Error handling is a work in progress, but two functions are provided for signalling errors. fail may be used to signal an error with specified error message.

   fail 'Going down!'
...
Error in row 1, col 6:
Going down!

While check may be used to signal an error when the specified condition doesn't hold.

   | 1 = 2 check
...
Error in row 1, col 7:
Check failed

Putting braces around a block of code defines a lambda that is pushed on the stack.

   | {1 2 3}
...
[Lambda(0x52d97d0)@1]

   call
...
[1 2 3]

Lambdas inherit the defining scope.

   | (let: x 42; {$x}) call
...
[42]

Any value may be treated as a boolean; some are always true; integers test true for anything but zero; empty strings test false etc. The ? operator may be used to transform any value to its boolean representation.

   | 0?
...
[#f]

While the ! operator negates any value.

   | 42!
...
[#f]

if, else and if-else may be used to branch on a condition, they call '?' implicitly so you can throw any value at them.

  | 'foo' %%, $ if &upper
...
['FOO'@1]

  | #nil else { say 'not true' }
...
not true
[]

  | 42 if-else `not-zero `zero
...
[`not zero]

Values may be chained using and / or.

   | #t and 42
...
[42]

   | 0 and 42
...
[0]

   | 42 or #t
...
[42]

   | 0 or 42
...
[42]

Lambdas may be used to to prevent evaluating unused arguments when chaining.
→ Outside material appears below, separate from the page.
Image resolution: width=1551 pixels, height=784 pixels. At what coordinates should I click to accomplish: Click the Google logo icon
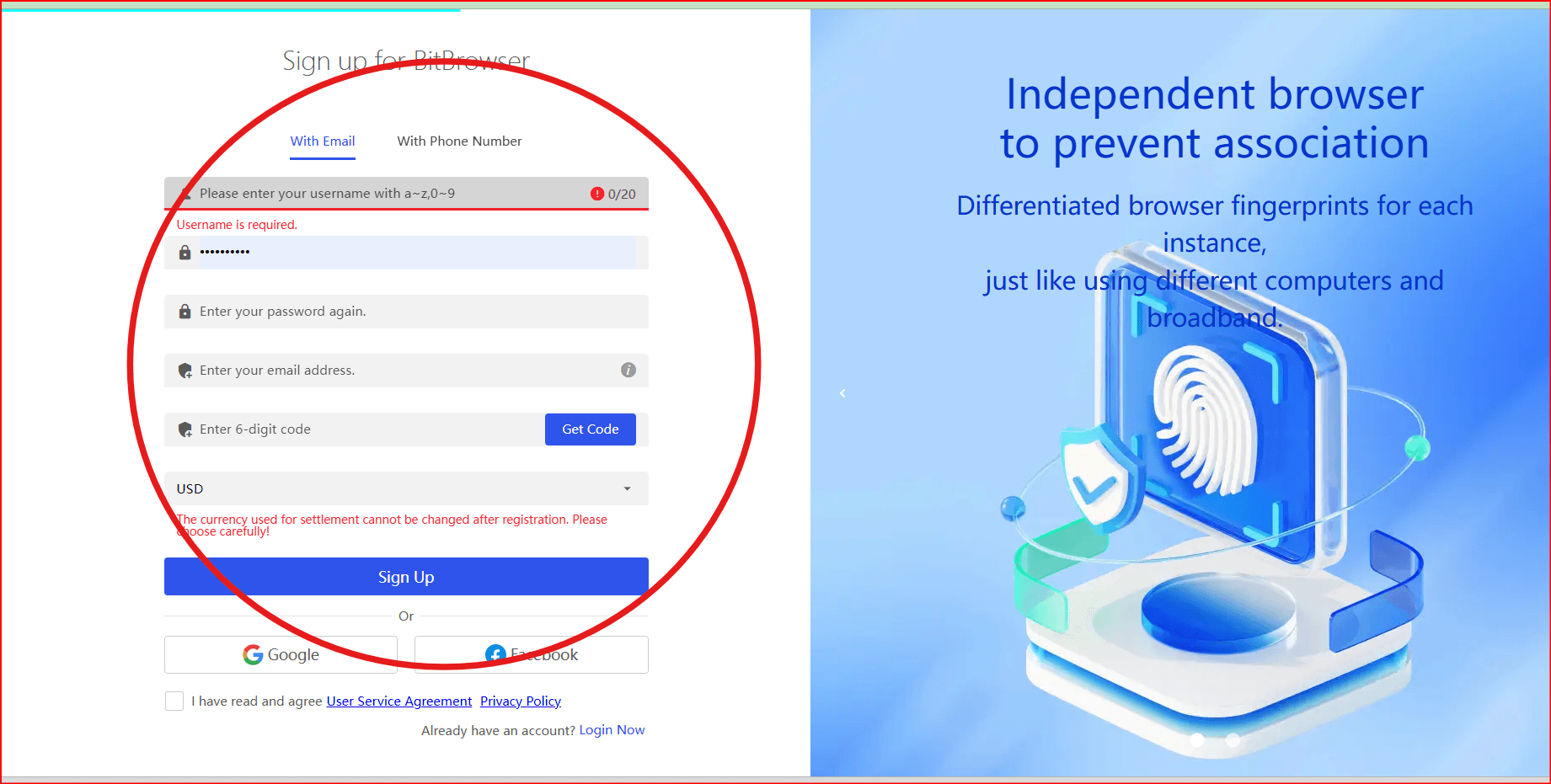tap(253, 654)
   | 42 or {say 'Bummer!' #t}
...
[42]

The switch: macro may be used to untangle chains of if/-else calls. The first clause which condition returns a value that's conditionally #t is executed.

examples/guess.cx:

|(let: n rand 100++; {
  ask 'Your guess: '
  
  %, $ if-else {
    let: g int;

    switch:
      (($g < $n) say 'Too low!'  $g)
      (($g > $n) say 'Too high!' $g)
      (#t        say 'Correct!'  #nil);
  } {
    _ #nil
  }
}) for &_

   | load 'examples/guess.cx'
...
Your guess: 50
Too high!
Your guess: 25
Too low!
Your guess: 37
Too low!
Your guess: 43
Correct!

The func: macro may be used to define named functions. Several implementations may be defined for the same name as long as they have the same arity and different argument types. Each function captures its defining environment and opens an implicit child scope that is closed on exit. Functions are allowed anywhere in the code, but are defined in order of appearance during compilation.

   func: foo() (Int) 42;
...| foo
...
[42]

Prefixing a function name with & pushes a reference on the stack.

   | &foo
...
[Func(foo)]

   call
...
[42]

Each argument needs a type, A may be used to accept any type.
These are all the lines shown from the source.